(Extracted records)
—————
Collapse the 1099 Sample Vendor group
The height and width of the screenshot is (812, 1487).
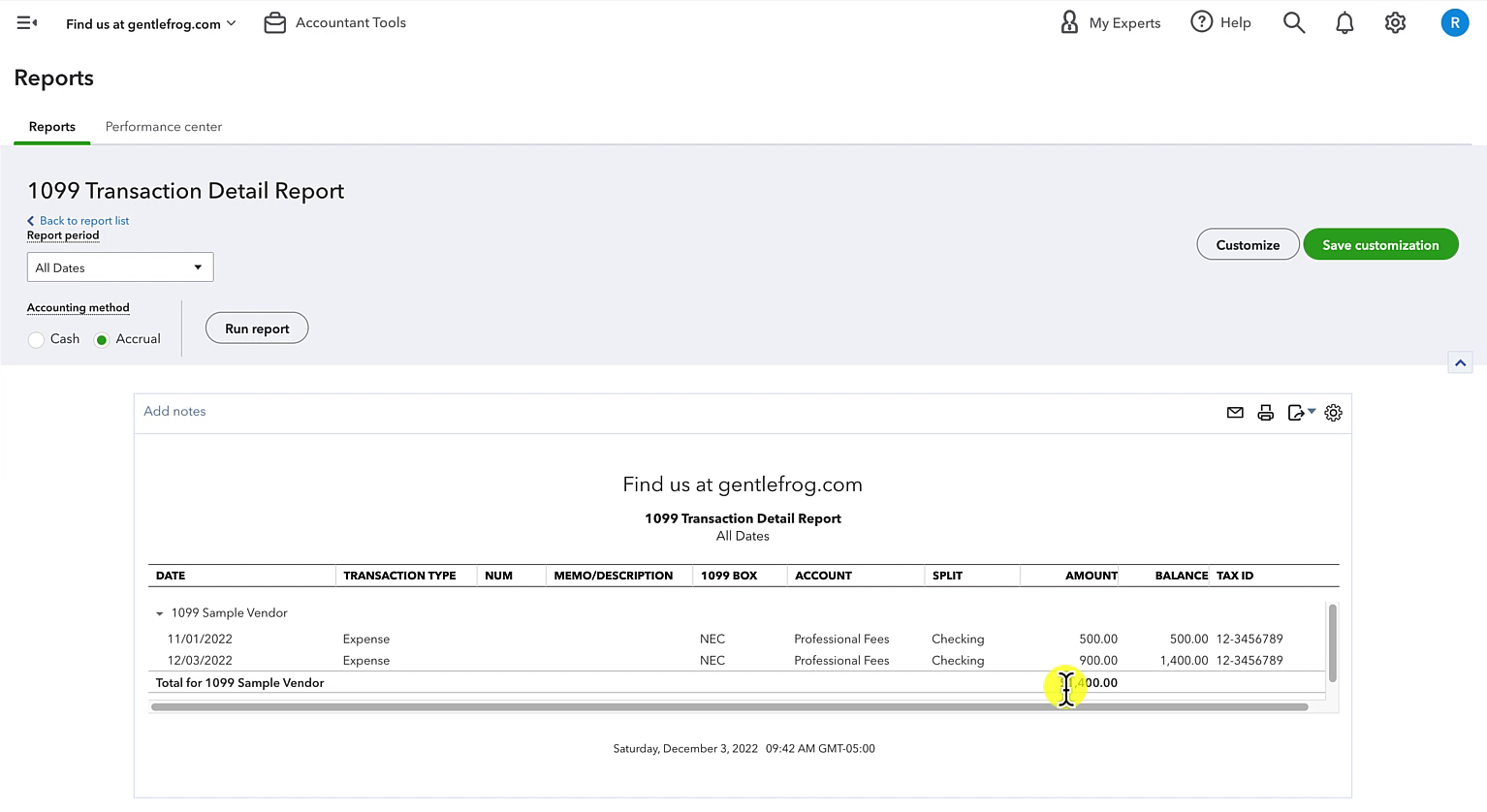[x=160, y=613]
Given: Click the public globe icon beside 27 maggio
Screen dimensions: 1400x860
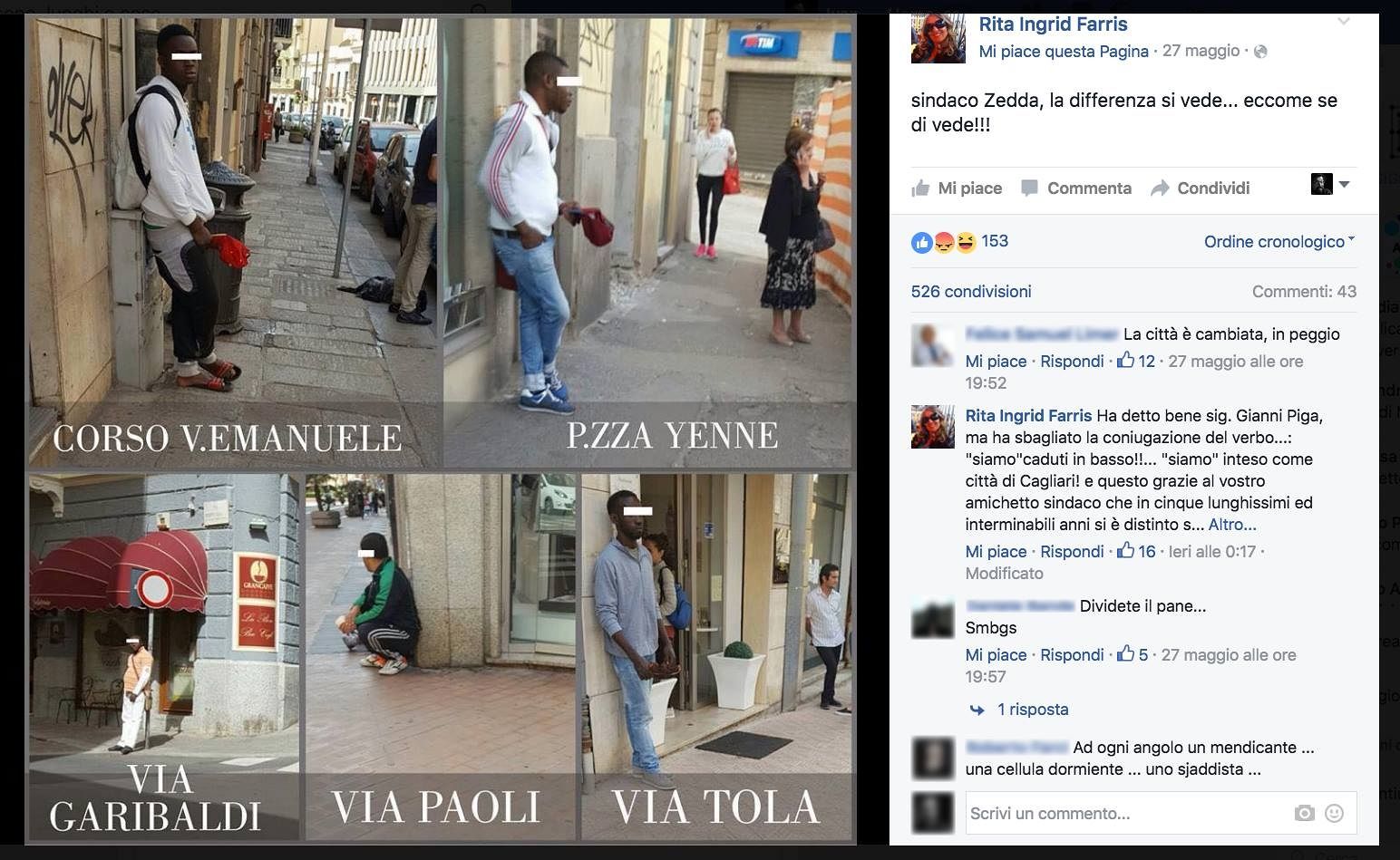Looking at the screenshot, I should (x=1260, y=52).
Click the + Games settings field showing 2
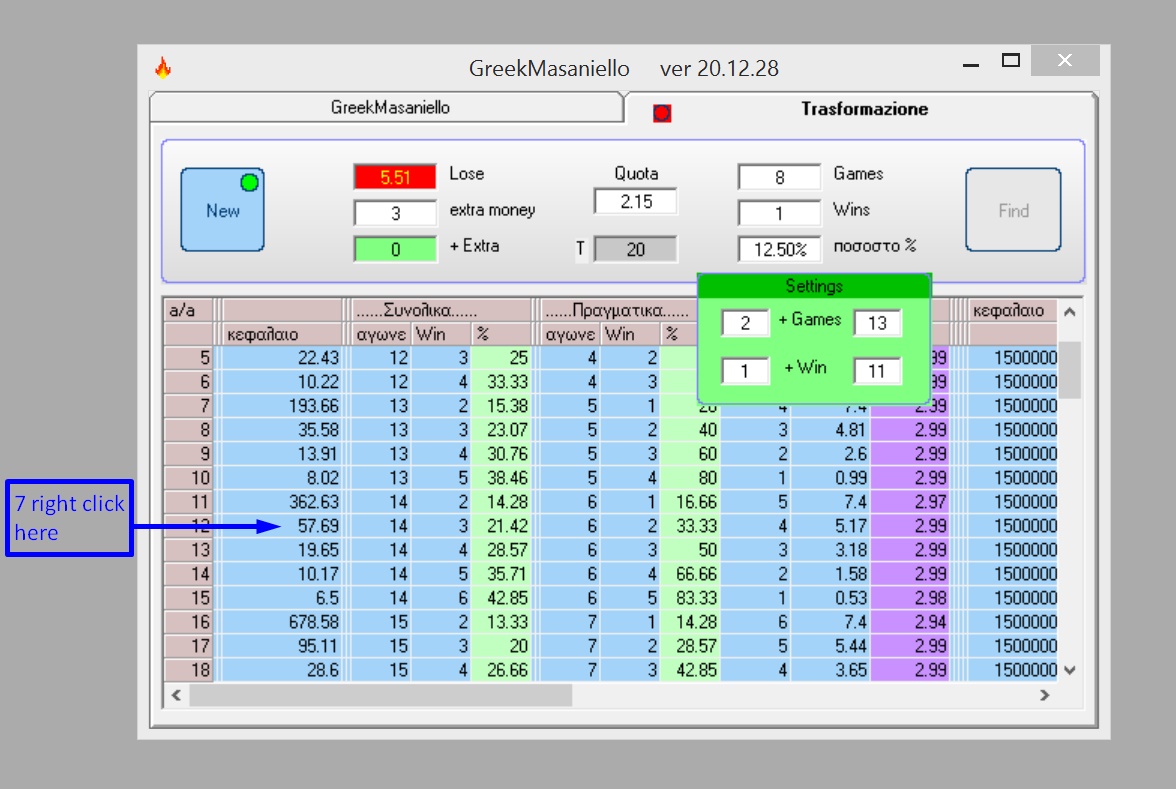 coord(746,323)
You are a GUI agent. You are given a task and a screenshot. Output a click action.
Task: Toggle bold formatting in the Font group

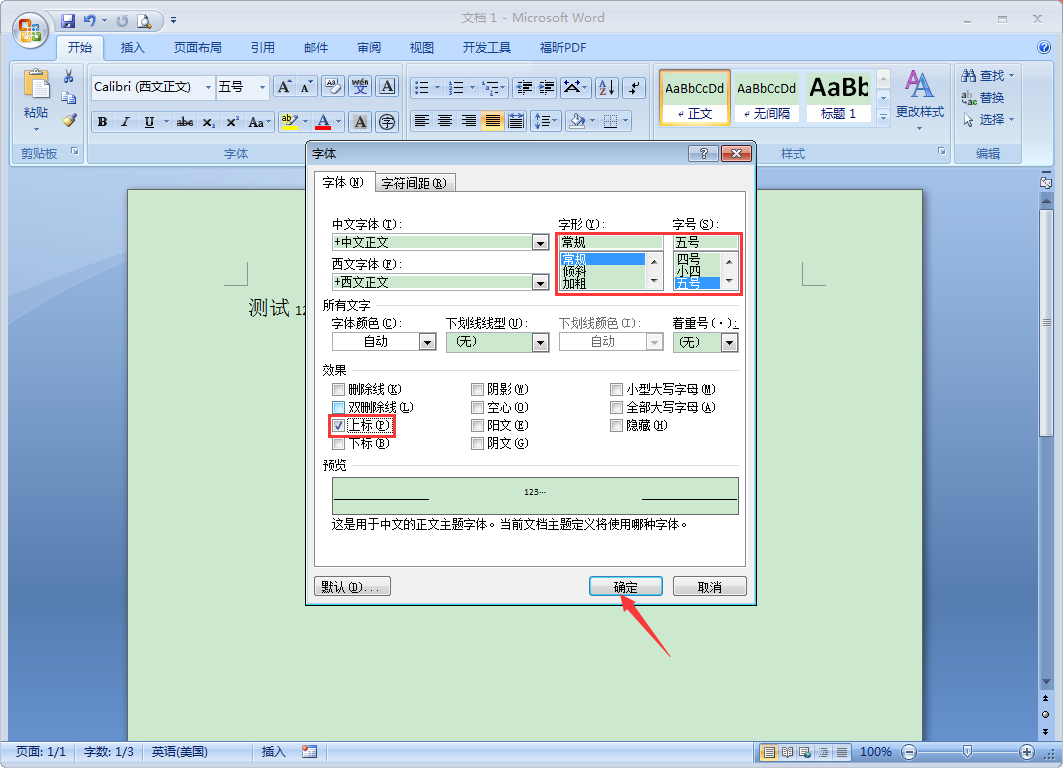(x=102, y=122)
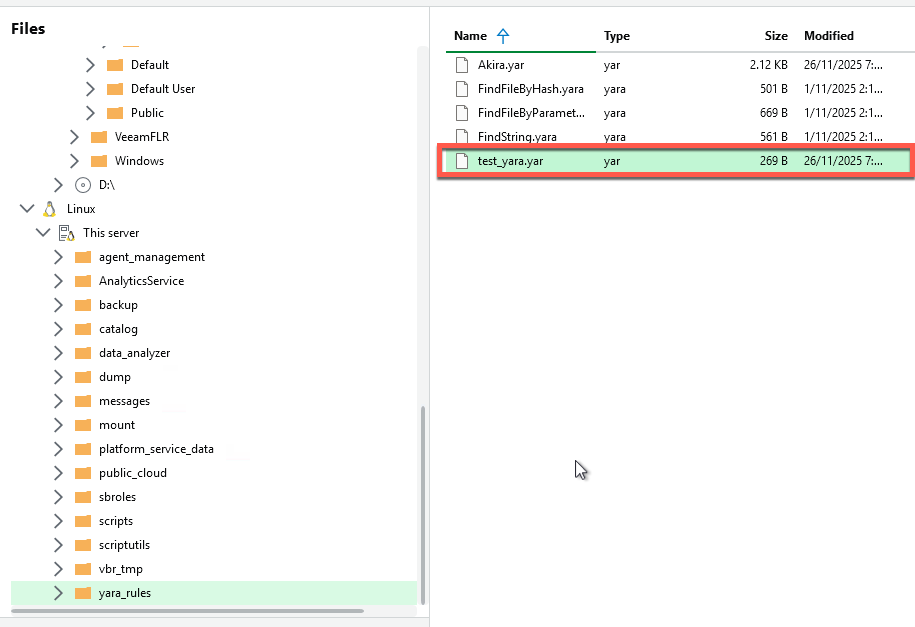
—————
Your task: Drop the images; copy every entry above exactly.

Written answer:
Collapse the 1099 Sample Vendor group
The height and width of the screenshot is (812, 1487).
[x=160, y=613]
Given: Click the public globe icon beside 27 maggio
Screen dimensions: 1400x860
Looking at the screenshot, I should (x=1260, y=52).
Click the + Games settings field showing 2
 coord(746,323)
You are a GUI agent. You are given a task and a screenshot. Output a click action.
Task: Toggle bold formatting in the Font group

(x=102, y=122)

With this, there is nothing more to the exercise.